We now know the bike runs (a little rough granted), I’ve rebuilt the carbs, cleaned out the gas tank, replaced the front and rear brakes, tires and tubes, throttle, brake and clutch lines, gas lines and assorted relays, regulators, bulbs, dod-dads and thing-a-mahoosits. I’ve even changed the oil twice.

1972 Honda CB350 K4

The remaining to-do items on the whiteboard are largely asthetic – replacement mirrors, carb covers have been obtained where the pitting and rust was too much to overcome. The only vageuly mechanical items are the timing and reinstallation of the chain.

The garage now, at least, smells like a garage should. As soon as the weather improves I hope to get back on the CB350 (although our renos still compete for my time). I’ll be sure to scribble a bit about the headaches involved in getting her safetied and plated.


  1. Madeye says:

    Yessir! … this has certainly not been a winter for working in an unheated garage :-(

    That machine is looking pretty slick, and it sounds like you’ve derived considerable satisfaction from working on it. That’s the main thing, eh?

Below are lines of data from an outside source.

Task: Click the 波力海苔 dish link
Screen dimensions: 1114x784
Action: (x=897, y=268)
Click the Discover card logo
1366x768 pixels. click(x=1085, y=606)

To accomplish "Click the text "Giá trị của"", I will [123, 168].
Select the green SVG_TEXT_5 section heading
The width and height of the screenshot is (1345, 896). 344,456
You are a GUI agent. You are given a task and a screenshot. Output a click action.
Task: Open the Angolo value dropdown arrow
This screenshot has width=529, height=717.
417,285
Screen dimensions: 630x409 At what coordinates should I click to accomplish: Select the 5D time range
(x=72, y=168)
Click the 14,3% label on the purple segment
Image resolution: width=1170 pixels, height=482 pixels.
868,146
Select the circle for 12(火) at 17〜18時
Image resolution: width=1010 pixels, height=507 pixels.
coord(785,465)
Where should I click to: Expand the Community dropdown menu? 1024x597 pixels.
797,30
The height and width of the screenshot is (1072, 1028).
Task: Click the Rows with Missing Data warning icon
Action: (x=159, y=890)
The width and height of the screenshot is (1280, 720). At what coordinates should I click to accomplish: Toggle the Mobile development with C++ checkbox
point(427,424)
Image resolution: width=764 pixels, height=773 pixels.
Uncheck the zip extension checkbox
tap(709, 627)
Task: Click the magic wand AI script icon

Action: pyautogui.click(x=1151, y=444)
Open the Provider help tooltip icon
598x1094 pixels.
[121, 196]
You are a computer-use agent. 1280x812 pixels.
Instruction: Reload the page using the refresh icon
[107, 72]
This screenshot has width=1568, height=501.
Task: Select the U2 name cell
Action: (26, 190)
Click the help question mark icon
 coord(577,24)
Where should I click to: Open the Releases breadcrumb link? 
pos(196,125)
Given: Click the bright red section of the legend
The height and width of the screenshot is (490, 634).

    Good luck dealing with the bureaucrats on the insurance and registration stuff ;-)

  2. Mugwug says:

    Nah, a little too brisk out, especially considering I’m a lightweight.

    It’s been a good project, and I feel a lot more like a motorcycle owner actually knowing how the bits work AND being able to take care of basic maintenance myself. Rather than having to drag it to the mechnaic every time something goes click when it should go whir, or vice versa.

    Yeah, the administrivia is gonna be a nuisance.

  3. Rick Seymour says:

    Well done … it looks like the day I wheeled it new, out of the dealership for the first time, oh those many years back.

    It’s clearly in capable hands.


  4. Mugwug says:

    Rick, a lot of the credit goes to you. She was in really good shape when I got her from you, and while I’ve sunk a fair amount of elbow grease in at this point this was about as far from a farmers field derelict as you can get.

    If she’d have been in any better shape she wouldn’t have been a project at all.


    Thanks again!

  5. Merle says:

    Smells like a garage should – OH YEAH!!!!!


  6. Andrew says:

    Wow has it really been that long since I checked in? Granted I was mostly a lurker.. You probably started riding about when I did. I started on an ex500 that I went on a 4500mile solo trip on in Sept 2012. Tried a 650r last year and now own a Vstrom 1000 that I plan to plunge even further west later this year.

    Those Bonnies are nice! Good choice. I too picked up a project bike a couple years ago (76 Suzuki Re5) but I doubt I’ll get to it. I’ll enjoy looking back at the work you did on the 350!